指示と条件 »
読解文の「ソファに座るなりカウンセラーさんが言う。」から「地球のコアが私を呼んでいるのだから仕方ないのだ。」まで（両端を含む）を、「おばあちゃん」を「おじいちゃん」に置き換えて書き直せ。

読解文 »
-- -- --

ソファに座るなりカウンセラーさんが言う。

暑い。カウンセリングルームは駅徒歩10分。キツイ。風があるので日傘も差せない。
しかし太陽は悪くない。
木炭みたいな格好をしている私が悪いのだ。

最近、重力に負ける。
引きこもっておよそ5年くらい。
体力が落ちているのは間違いない。筋肉が失われた足は入院しているおばあちゃんのようだ。多分50m走れない。
そこに重力が増し増しなので、2、3mで音を上げる。
穴があったら入りたい、布団があったら倒れ込みたい。
地球のコアが私を呼んでいるのだから仕方ないのだ。
私は何を言っているんだろう。

そんな感じで、ここ最近の私はずっと床にくっついている。
座っているのが辛い。
べたっと潰れていたい。疲れた、疲れた、疲れたよ、と独り言を呟いている。廃人だ。
ケープ・カナベラルに行けば少しはマシになるだろうか。
昔の漫画で、「重力1000倍っ…!!!」とかいう技に耐えてる人がいたけどどうやるのか教えて欲しい。や、別にいい。

重力といえば、よく考える。
バッグとか、おぼんとかっていうのは
重力ありきで作られた道具だ。
もし人類が月に生まれていたとしたら、どんなバッグやおぼんを作っていたのだろう、と。
私は何を言っているんだろう。

とにかく、体が重い、というか
上から何かに押さえつけられているような。
それで、
なんかふらふらしていたのかもしれない。

その疲れの原因になにか心当たりはないか、とカウンセラーさんがいう。

正直分からない。
人生全般において私は重力に負け続けてきた気がしないでもない。
強いていえば、最近の「上機嫌でいようキャンペーン」だ。
空元気は得意だ。
ただこのキャンペーンの根幹にあるのは、
「私は家族にいない方がいいと思われている」
「いない方がいいと思わせない人間にならないと」だ。
必死&虚しい。
だから一人になると、疲れた、疲れた、疲れたよ、になるのだ。

-- -- --

元データ »
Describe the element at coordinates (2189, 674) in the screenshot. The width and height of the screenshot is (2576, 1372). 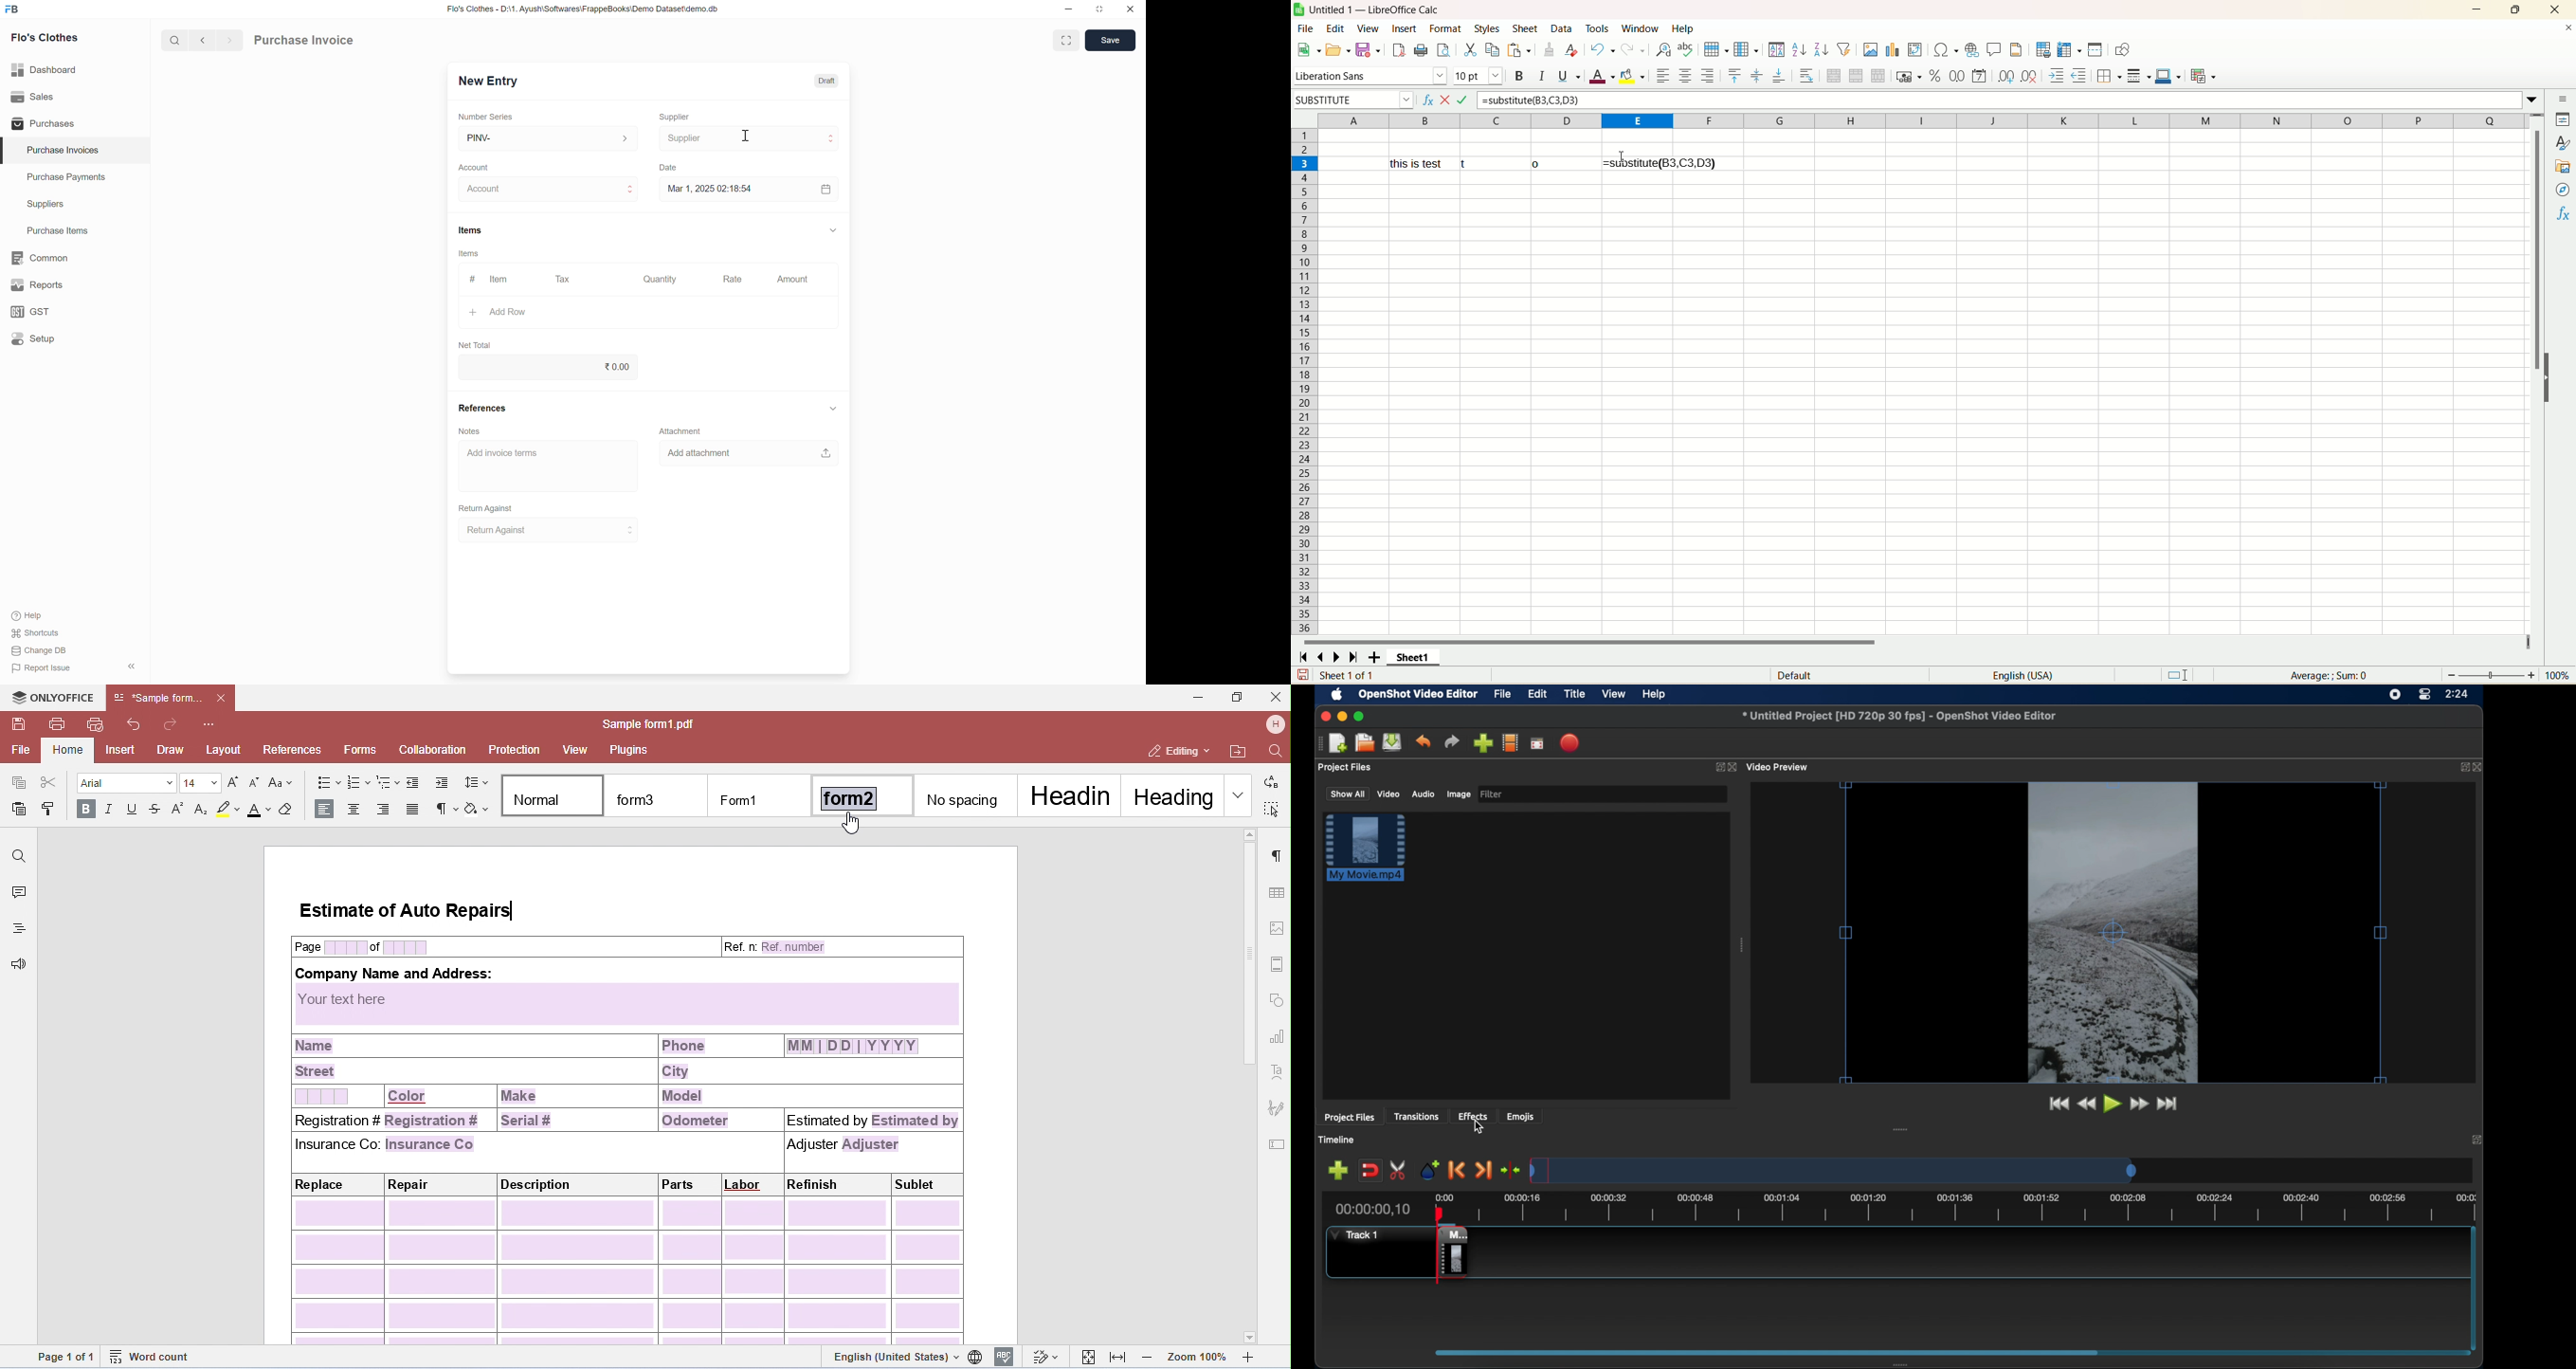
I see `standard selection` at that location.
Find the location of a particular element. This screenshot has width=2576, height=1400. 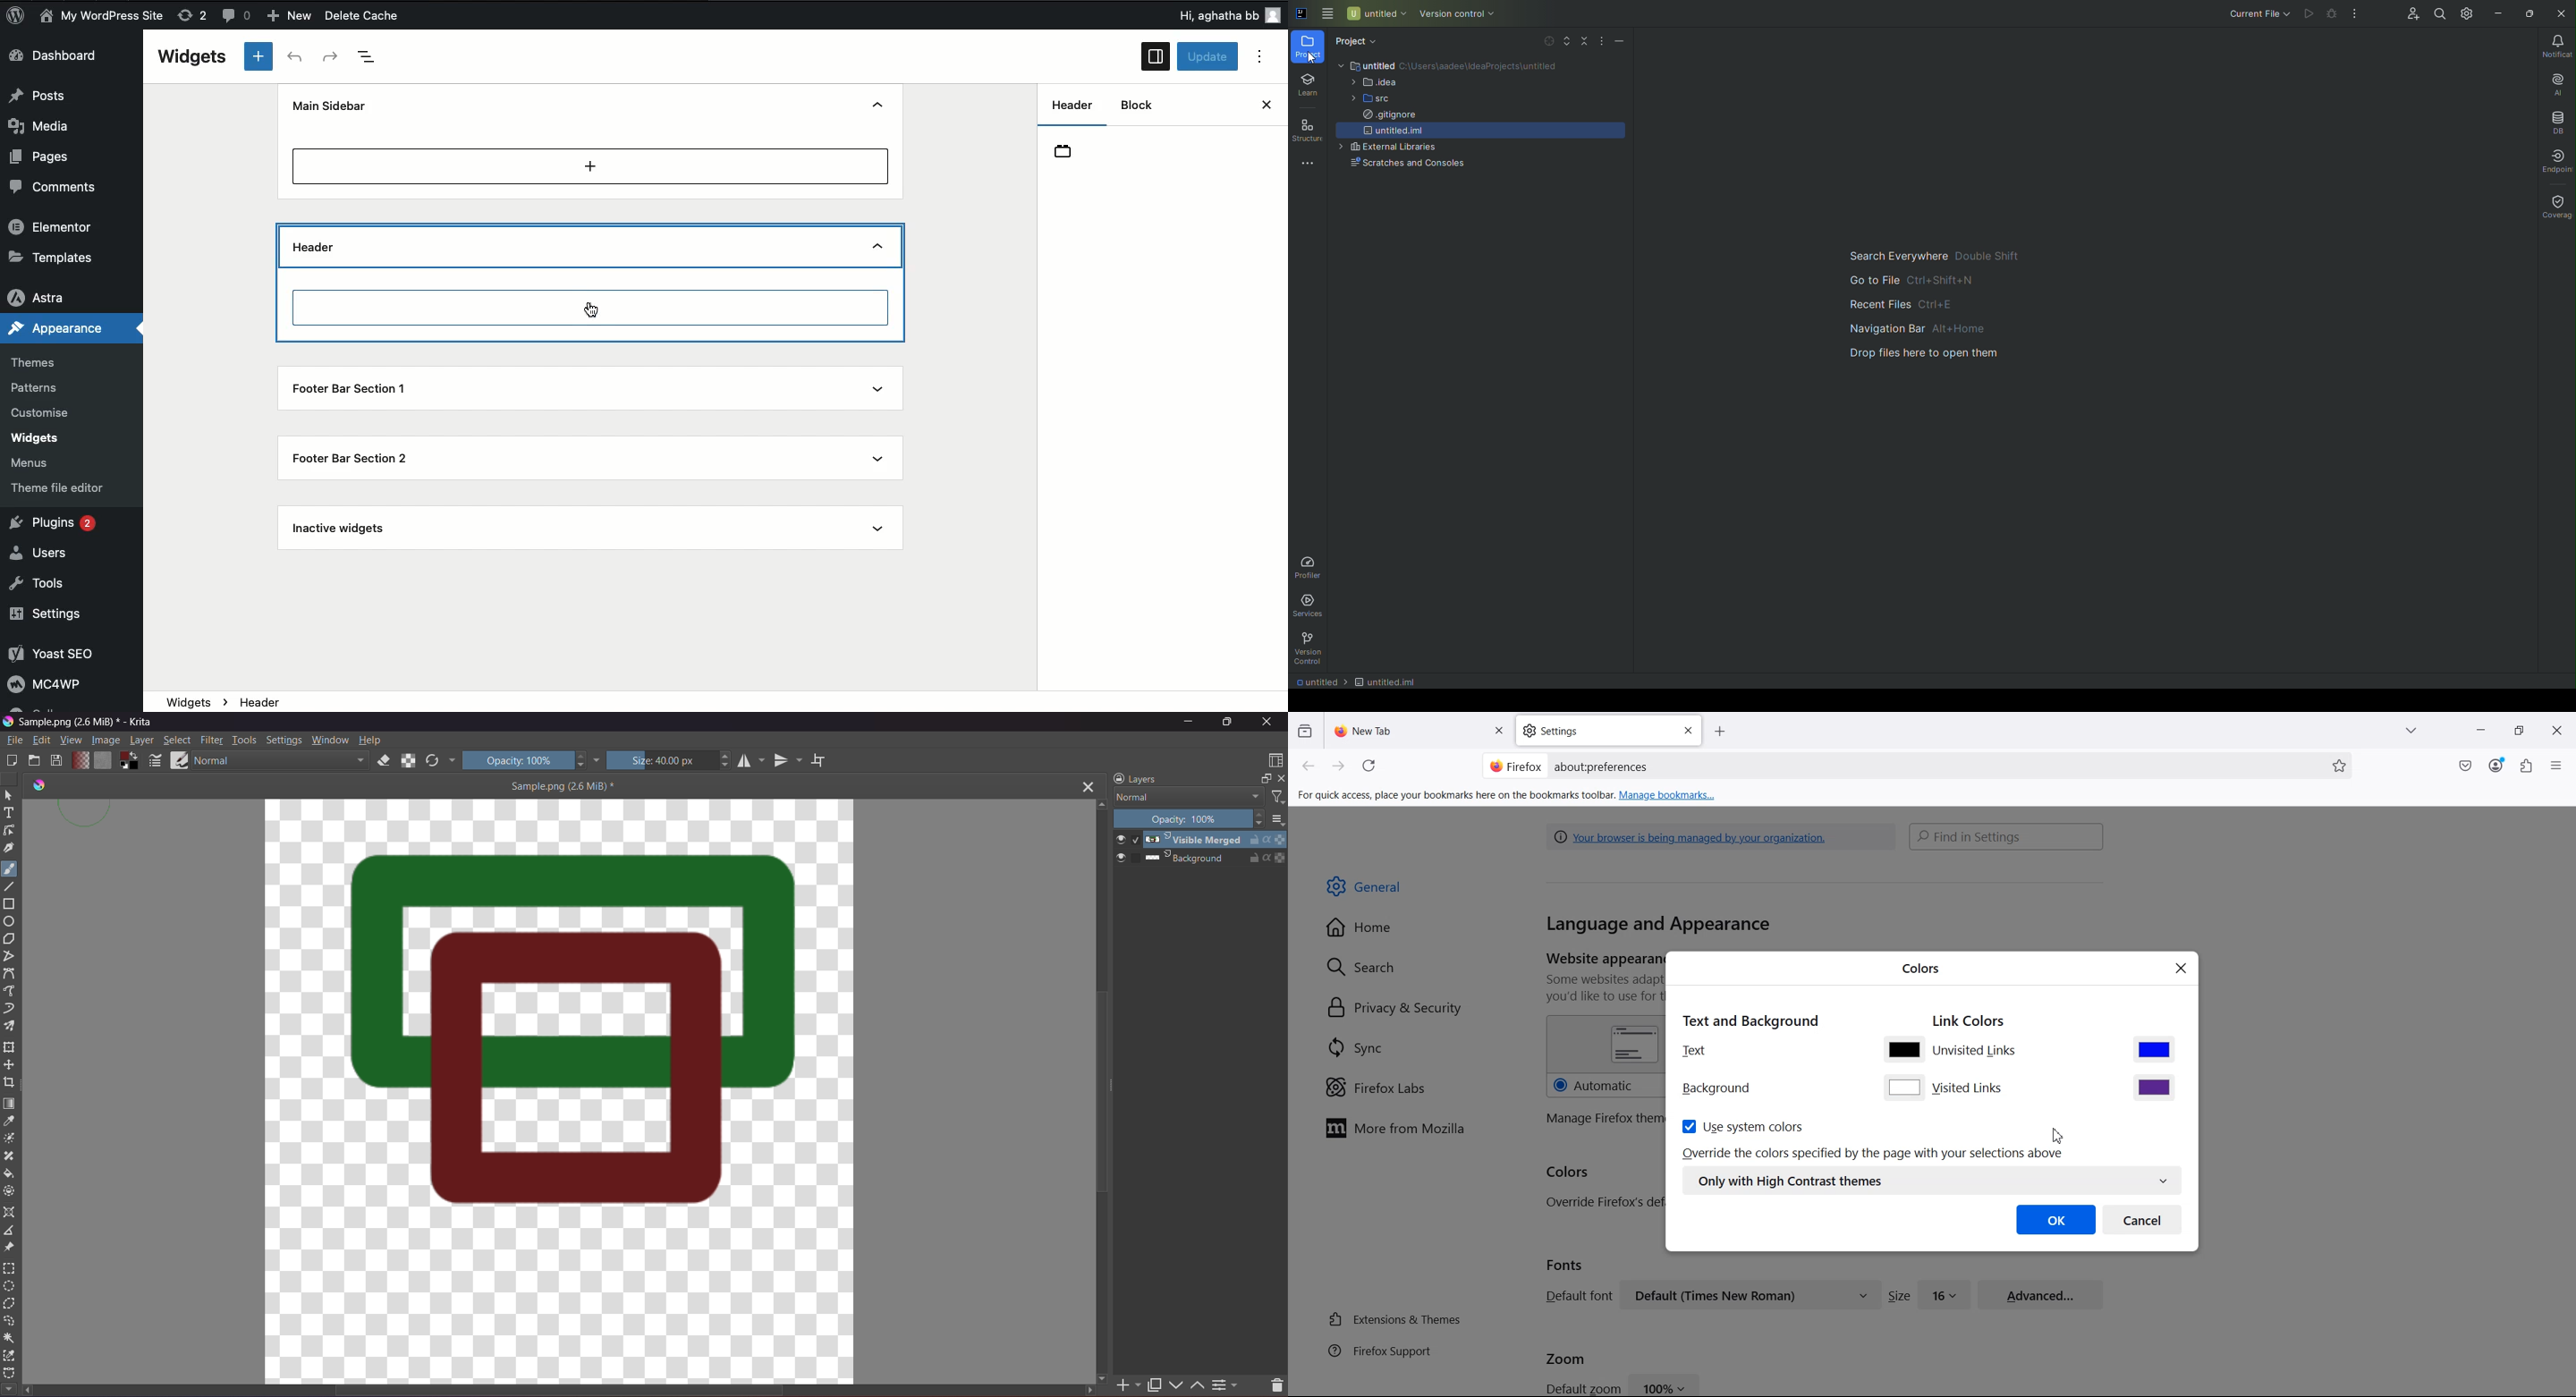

-- -- --

出力全文 »
ソファに座るなりカウンセラーさんが言う。

暑い。カウンセリングルームは駅徒歩10分。キツイ。風があるので日傘も差せない。
しかし太陽は悪くない。
木炭みたいな格好をしている私が悪いのだ。

最近、重力に負ける。
引きこもっておよそ5年くらい。
体力が落ちているのは間違いない。筋肉が失われた足は入院しているおじいちゃんのようだ。多分50m走れない。
そこに重力が増し増しなので、2、3mで音を上げる。
穴があったら入りたい、布団があったら倒れ込みたい。
地球のコアが私を呼んでいるのだから仕方ないのだ。